The hon. Member for Ogmore (Huw Irranca-Davies) has great experience in the area of energy and climate change. He talked about his duty to his three children’s futures. With three children of my own, I fully share his commitment to all our children’s futures. He talked about love—feeling the love, sharing the love—which was a good, even heartfelt, way of approaching this subject. I am glad that he acknowledged the leadership shown by the Prime Minister in prioritising our low-carbon future.

My hon. Friend the Member for Twickenham (Dr Mathias) made a fantastic maiden speech without notes. She quite rightly paid tribute to the work of Dr Cable, and pointed out that she is the first woman MP for Twickenham. She said that she would put Twickenham first in everything she did. She is against expansion at Heathrow. She talked about culture, sport and science being great strengths, and about how Turner had painted the Thames from his home in her constituency. And of course Twickenham will be hosting the rugby world cup. Fantastic! She might not know that the National Physical Laboratory in Teddington in her constituency contains the centre for carbon measurement, which plays an important part in tackling climate change.

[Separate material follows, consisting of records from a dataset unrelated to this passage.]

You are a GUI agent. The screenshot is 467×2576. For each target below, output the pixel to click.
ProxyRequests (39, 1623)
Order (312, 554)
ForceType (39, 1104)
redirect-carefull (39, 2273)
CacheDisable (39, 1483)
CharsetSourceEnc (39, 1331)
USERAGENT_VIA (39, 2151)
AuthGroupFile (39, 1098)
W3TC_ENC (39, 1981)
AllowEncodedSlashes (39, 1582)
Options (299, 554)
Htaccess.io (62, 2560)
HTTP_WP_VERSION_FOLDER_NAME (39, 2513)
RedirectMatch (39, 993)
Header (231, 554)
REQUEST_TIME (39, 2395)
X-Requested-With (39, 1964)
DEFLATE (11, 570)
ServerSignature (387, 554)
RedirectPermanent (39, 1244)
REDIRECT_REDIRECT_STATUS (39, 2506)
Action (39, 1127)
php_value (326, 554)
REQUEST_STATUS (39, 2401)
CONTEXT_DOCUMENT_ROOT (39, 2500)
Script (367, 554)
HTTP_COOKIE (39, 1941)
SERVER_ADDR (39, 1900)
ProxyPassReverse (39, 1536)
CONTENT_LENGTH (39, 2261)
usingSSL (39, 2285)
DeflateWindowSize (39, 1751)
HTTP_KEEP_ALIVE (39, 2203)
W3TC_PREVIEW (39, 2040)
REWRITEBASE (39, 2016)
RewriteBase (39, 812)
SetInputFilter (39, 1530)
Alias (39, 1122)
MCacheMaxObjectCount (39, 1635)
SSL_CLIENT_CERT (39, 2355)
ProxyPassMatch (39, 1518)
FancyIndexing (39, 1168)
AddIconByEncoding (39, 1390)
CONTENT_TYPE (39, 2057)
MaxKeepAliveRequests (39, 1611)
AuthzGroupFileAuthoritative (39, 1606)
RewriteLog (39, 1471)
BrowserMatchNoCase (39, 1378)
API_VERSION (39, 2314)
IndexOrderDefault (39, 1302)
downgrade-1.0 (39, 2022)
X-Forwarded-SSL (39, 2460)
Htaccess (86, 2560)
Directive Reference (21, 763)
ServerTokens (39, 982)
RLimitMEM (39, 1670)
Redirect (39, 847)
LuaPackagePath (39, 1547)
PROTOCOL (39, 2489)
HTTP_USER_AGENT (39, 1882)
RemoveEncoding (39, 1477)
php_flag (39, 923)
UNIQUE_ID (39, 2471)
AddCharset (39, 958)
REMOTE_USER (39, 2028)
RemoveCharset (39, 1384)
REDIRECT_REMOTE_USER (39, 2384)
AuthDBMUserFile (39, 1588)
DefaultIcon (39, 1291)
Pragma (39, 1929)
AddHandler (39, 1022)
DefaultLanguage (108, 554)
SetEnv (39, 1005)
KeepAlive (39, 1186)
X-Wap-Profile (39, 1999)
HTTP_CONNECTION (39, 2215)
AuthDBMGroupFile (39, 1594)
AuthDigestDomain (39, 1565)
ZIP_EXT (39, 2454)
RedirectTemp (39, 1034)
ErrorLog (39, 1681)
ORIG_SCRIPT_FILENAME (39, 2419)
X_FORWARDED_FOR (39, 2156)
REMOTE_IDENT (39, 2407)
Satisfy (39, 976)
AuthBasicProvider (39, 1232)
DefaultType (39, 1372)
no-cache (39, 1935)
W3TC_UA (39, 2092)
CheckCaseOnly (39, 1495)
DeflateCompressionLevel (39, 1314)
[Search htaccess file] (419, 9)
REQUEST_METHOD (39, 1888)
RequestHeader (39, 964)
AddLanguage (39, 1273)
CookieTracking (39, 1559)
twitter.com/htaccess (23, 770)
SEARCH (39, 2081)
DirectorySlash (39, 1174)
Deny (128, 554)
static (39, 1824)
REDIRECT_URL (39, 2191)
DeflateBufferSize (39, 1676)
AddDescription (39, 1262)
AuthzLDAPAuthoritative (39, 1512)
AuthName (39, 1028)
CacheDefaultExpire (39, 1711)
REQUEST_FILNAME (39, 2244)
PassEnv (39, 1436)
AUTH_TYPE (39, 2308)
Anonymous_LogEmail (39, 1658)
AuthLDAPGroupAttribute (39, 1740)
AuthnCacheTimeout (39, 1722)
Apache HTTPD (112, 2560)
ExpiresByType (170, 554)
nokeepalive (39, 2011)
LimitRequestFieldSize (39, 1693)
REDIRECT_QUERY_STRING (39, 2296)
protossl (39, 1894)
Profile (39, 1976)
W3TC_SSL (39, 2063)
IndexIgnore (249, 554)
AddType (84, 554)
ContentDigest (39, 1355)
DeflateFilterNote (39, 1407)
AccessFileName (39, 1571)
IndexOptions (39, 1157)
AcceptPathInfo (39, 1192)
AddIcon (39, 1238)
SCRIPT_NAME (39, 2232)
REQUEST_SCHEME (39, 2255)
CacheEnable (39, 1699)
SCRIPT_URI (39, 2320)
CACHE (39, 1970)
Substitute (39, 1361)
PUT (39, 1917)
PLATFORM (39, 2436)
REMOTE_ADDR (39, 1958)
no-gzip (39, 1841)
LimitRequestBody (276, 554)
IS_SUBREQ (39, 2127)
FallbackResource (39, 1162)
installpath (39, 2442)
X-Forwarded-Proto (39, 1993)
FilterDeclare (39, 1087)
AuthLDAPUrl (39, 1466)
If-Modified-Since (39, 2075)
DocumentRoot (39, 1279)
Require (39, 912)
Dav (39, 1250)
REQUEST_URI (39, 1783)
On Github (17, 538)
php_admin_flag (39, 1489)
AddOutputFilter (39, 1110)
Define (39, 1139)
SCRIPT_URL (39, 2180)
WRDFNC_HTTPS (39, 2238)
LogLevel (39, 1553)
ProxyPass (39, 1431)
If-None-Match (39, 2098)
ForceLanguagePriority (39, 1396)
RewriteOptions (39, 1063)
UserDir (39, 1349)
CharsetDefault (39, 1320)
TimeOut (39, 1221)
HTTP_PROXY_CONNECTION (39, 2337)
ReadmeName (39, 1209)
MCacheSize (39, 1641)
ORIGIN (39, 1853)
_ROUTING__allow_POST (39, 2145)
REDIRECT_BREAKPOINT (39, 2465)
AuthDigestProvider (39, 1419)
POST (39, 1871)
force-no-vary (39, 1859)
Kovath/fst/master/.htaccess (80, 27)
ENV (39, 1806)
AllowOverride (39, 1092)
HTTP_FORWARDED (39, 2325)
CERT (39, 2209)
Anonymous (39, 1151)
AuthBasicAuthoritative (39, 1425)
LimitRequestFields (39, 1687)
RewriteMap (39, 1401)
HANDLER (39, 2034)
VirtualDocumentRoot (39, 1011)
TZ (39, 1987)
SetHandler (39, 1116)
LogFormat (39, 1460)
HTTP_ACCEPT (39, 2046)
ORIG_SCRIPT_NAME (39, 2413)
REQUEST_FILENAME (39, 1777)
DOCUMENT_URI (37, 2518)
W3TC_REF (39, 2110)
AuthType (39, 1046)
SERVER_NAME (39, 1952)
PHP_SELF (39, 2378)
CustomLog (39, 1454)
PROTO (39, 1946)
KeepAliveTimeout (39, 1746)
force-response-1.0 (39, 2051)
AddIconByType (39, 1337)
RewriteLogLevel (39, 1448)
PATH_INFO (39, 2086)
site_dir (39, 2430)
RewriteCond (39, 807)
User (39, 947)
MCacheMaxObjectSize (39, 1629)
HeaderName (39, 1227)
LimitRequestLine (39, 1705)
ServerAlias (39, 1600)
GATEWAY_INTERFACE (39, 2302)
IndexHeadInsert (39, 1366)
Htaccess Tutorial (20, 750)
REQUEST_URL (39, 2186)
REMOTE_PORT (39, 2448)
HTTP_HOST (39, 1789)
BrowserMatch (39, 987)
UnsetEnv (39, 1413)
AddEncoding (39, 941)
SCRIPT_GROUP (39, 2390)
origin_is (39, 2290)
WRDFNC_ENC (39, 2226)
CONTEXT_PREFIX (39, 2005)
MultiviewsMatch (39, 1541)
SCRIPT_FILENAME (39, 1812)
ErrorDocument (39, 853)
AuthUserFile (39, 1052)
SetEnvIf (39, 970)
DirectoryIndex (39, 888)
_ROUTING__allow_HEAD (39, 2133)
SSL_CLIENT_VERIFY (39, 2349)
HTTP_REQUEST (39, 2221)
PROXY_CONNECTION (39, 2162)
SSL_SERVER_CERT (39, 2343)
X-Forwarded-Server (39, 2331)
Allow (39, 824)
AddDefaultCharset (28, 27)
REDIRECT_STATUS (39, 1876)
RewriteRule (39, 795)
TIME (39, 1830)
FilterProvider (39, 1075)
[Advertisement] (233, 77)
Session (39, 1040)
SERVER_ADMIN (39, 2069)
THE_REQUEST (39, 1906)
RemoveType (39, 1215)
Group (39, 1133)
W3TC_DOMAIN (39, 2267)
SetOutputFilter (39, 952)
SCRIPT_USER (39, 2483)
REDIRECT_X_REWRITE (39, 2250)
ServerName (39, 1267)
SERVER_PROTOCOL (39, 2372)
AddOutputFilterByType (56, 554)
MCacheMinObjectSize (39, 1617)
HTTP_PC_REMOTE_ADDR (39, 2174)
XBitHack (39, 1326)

My hon. Friend the Member for Warrington South (David Mowat) is extremely knowledgeable in the area of energy and climate change. He asked how we could get everyone else to do something that came close to the target in our 2008 Climate Change Act of reducing carbon emissions by 80% by 2050. He gave us cause for optimism by mentioning ideas and pointing out what we should be doing. He talked about what we had not done and what we needed to do, and I am grateful to him for his thoughts.

The hon. Member for Bristol East (Kerry McCarthy) spoke passionately about her need to see further and faster decarbonisation. I can assure her that we share her concern and her determination, but we believe that we can achieve decarbonisation with a growing economy. We do not see those two goals as mutually exclusive.

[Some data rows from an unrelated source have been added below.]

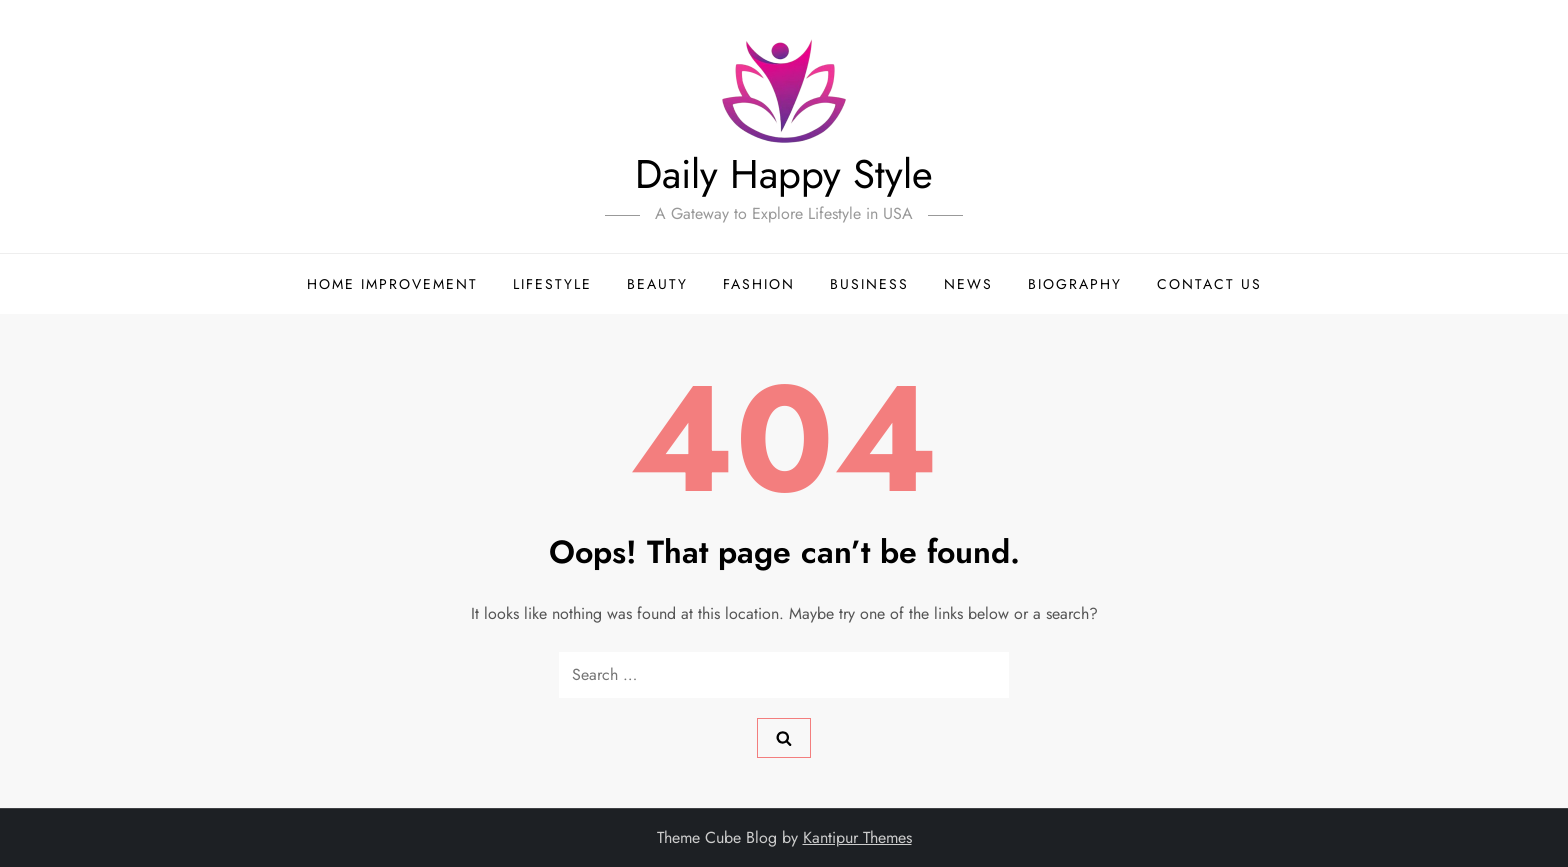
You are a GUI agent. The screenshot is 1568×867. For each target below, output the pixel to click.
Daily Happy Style (784, 174)
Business (869, 284)
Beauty (657, 284)
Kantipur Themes (857, 837)
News (968, 284)
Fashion (759, 284)
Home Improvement (392, 284)
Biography (1075, 284)
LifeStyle (552, 284)
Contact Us (1209, 284)
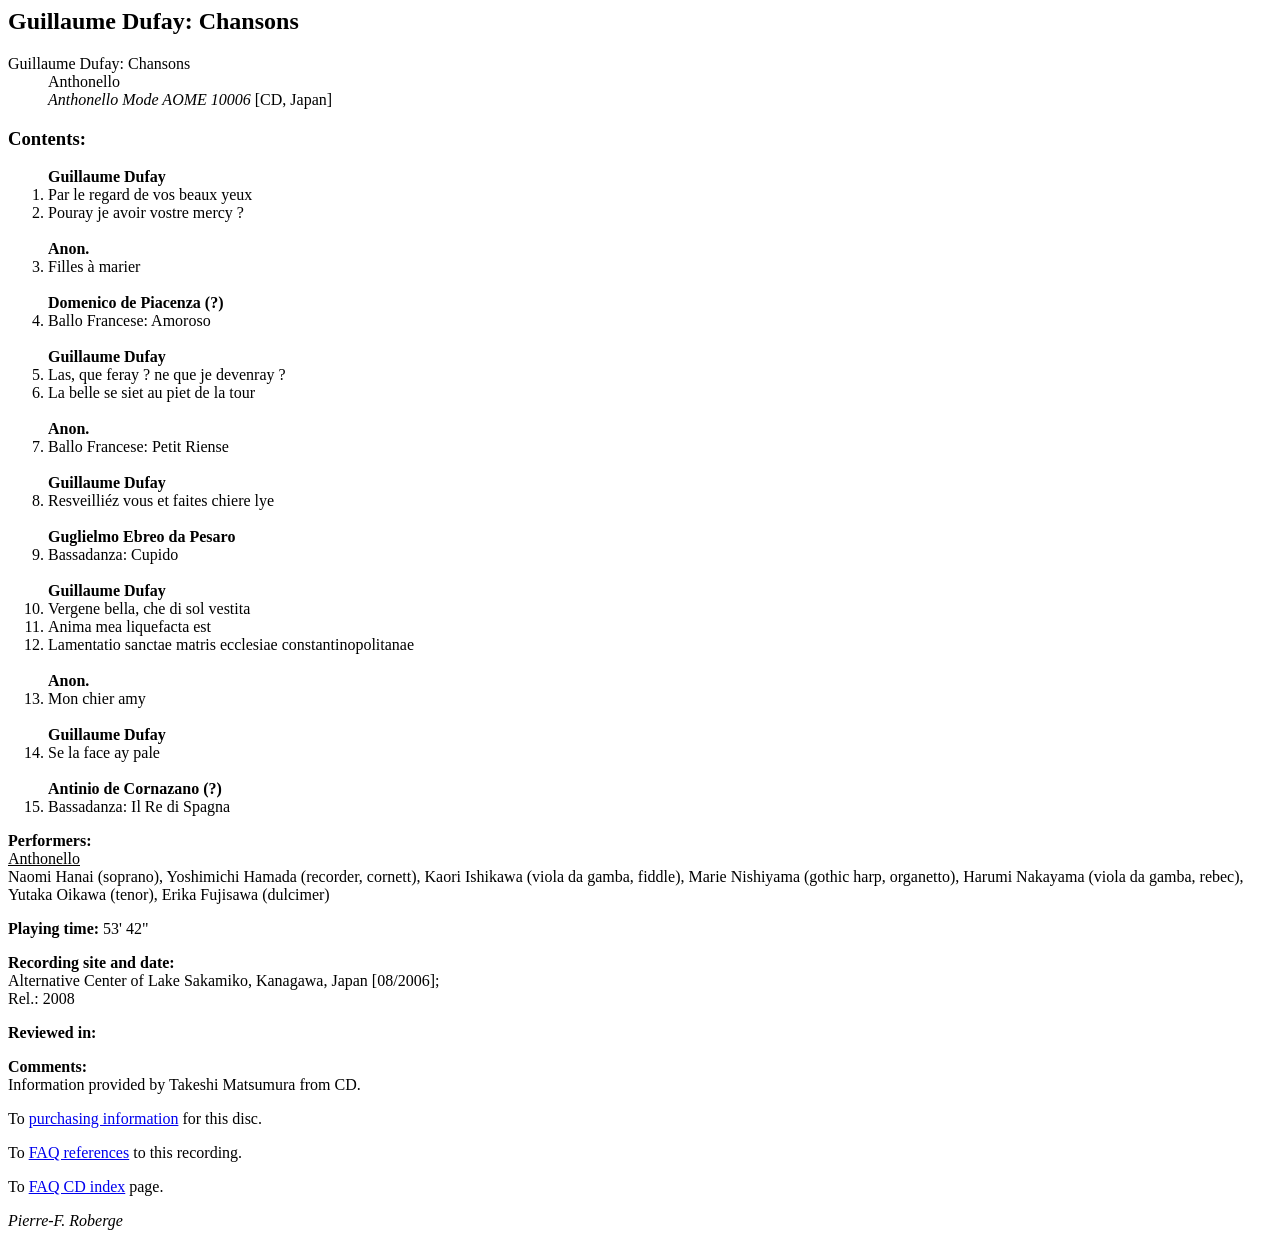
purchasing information (104, 1118)
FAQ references (79, 1152)
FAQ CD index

It is clear that the most cost-effective and competitive way to address the severe impacts of climate change is through an international legally binding rules-based agreement covering all 194 countries under the UN framework convention on climate change. Securing an ambitious deal is a priority for the UK Government and we are already working closely with our international counterparts to reach consensus. This can clearly be seen from the G7 summit last weekend, at which the Prime Minister, along with other leaders, prioritised an ambitious climate change package and agreed the language on the need for a deal in Paris on finance and on future ambition. Negotiations will not be easy, but we are making progress and we will work hard to achieve an outcome that keeps the 2º target within reach and puts us on the pathway towards a global low-carbon future.

That this House believes that the UN Framework Convention on Climate Change conference in Paris in 2015 is vital in ensuring that the target of keeping global temperature increases below two degrees is met; further believes that the UK Government should push for ambitious emissions targets for all countries, strengthened every five years on the basis of a scientific assessment of the progress towards the two degrees goal, a goal of net zero emissions in the second half of the century, transparent and universal rules for measuring and reporting emissions, climate change adaptation plans for all countries, and an equitable deal in which richer countries provide support to poorer nations in their efforts to combat climate change; and further notes the importance of making adequate plans for domestic mitigation and adaptation and ensuring communities are protected from the worst effects of climate change, including flooding.